После некоторого молчания она продолжила:
– Когда же случилось это несчастье?
– Вчера вечером в половине девятого, ваше сиятельство.
– Убийца, без сомнения, арестован?
– К несчастью, нет – ему удалось скрыться.
– Напали ли, по крайней мере, на его след?
– Пока еще нет, ваше сиятельство.
– А подозревают ли кого-нибудь?
– Решительно никого.
– Как?! Неужели вообще никого?
– Ограничиваются туманными намеками.
– Кого же все-таки называют? – настаивала графиня. Сердце ее лихорадочно колотилось.
– Буасоме, Пьера Вильдье.
Ашар вдруг умолк.
– Еще кого? – почти шепотом произнесла графина, наклонившись к крестьянину.
– Жана Мартена, Бессона…
– Кого-кого? – переспросила графиня, внезапно выпрямившись. – Бессона?
Она побледнела, и губы ее судорожно дернулись.
– О нет! – добродушно ответил Ашар. – Не Жака! О нет! Одного из его братьев, Мишеля Бессона, прозванного слепым чистильщиком, который вчера просил милостыню у господина Марселанжа за несколько часов до убийства.
Графиня уже совладала с собой.
– Я и не думала, что могли подозревать Жака, – удивилась она и, поднявшись, продолжала: – Хорошо, Ашар. Скажите господину Берже, что мы полагаемся на его преданность и надеемся, что в этих прискорбных обстоятельствах он станет в Шамбла достойной заменой нам и в наших интересах сделает все, что сочтет нужным.
Луи Ашар поклонился и вернулся на кухню, где посидел несколько минут с Мари Будон, после чего отправился назад в Шамбла. Как только он ушел, Мари Будон побежала в маленькую гостиную, где остались графиня и ее дочь. Она думала, что они захотят поговорить с ней. Теодора лежала в кресле, глядя прямо перед собой отсутствующим и безжизненным взором. Глаза графини, напротив, горели огнем. Она в сильном волнении ходила по комнате, время от времени что-то бормоча, потом вдруг останавливалась, а потом снова начинала мерить комнату торопливыми шагами.
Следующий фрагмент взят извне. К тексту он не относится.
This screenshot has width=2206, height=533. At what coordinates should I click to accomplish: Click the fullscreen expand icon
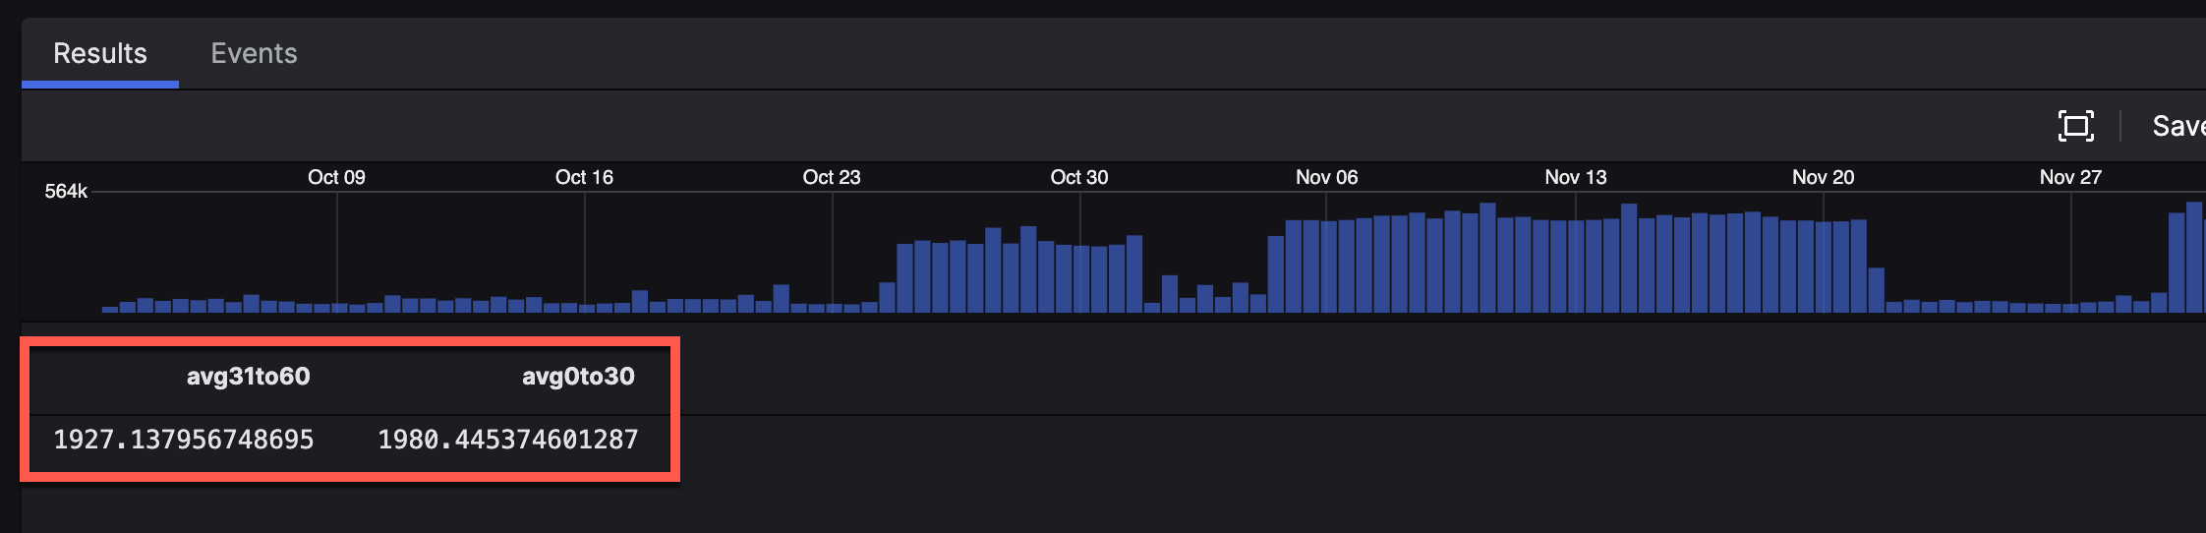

– Ну, что такое случилось? – спросила Мари Будон.
– Убит, только это и известно, – ответила графиня.
– А убийца?
Графиня с минуту подумала, потом отрывисто приказала:
– Пойди скажи Жаку, чтобы он встал и пришел сюда.
Служанка вышла и пошла за Жаком Бессоном. Через пару минут он медленно спустился по лестнице, терпя на каждом шагу невыразимые мучения, и явился к дамам. Его посадили в лучшее кресло, потом позвали Мари Будон, которой графиня доверяла и как преданной служанке, и как здравомыслящему человеку. Все четверо долго о чем-то говорили, и результат этого разговора станет нам известен в самом ближайшем времени.